WHAT TO PRODUCE
Tally the lines below that contain "icon" and reply with only the tally.

_ _ _ _ _ _ _

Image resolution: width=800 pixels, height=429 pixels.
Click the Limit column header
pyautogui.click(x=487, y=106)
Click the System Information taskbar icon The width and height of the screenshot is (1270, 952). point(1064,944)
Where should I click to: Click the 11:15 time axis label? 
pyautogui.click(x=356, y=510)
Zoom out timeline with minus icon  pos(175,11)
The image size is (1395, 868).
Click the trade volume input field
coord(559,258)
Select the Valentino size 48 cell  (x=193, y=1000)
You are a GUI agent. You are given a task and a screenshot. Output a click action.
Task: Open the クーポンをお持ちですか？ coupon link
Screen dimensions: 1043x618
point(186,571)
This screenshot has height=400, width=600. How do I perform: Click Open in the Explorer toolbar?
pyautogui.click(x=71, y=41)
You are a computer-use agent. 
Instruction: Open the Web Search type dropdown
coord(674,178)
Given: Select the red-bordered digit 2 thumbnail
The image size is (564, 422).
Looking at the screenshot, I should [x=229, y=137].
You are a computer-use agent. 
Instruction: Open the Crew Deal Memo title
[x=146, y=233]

_ _ _ _ _ _ _

RESULT OF THE TASK
2